Taxi chiefs do U-turn on policy to replace old cars
A CONTROVERSIAL scheme to rid the roads of taxis that are more than nine years old was scrapped yesterday.
The National Transport Authority (NTA), which regulates the industry, performed a U-turn on the laws, which were introduced at the turn of the year.
But the move will come too late for hundreds of drivers who have already changed their cars.
Now, taxi drivers who have been in the business for more than two years will be exempt from the rule.
Those who registered for a licence after January 2009 will still have to update their cars.
The move from the NTA, which took over the regulation of the industry from the Commission for Taxi Regulation at the start of this year, comes after continued objections from drivers that they could not afford, or get finance for, new cars.
It is estimated that around 5,300 taxi drivers of the 21,500 nationally would have had to change their cars this year under the now-revoked rules.

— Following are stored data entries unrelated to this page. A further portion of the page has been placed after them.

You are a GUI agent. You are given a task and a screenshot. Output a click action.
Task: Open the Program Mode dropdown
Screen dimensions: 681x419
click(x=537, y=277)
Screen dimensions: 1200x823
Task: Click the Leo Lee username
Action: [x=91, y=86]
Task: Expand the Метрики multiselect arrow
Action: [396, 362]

However, representatives said hundreds of drivers had already been affected by the rules, which came into effect seven weeks ago.
Tony Rowe, of the National Transport Assembly of Ireland, said the rule affected a lot of drivers whose cars were in pristine condition.
"The pivotal concern of any transport authority has to be the safety of the travelling public and drivers and this nine-year rule was meaningless," he said.
"Each taxi already underwent a stringent NCT and SGS and passed regardless of their year."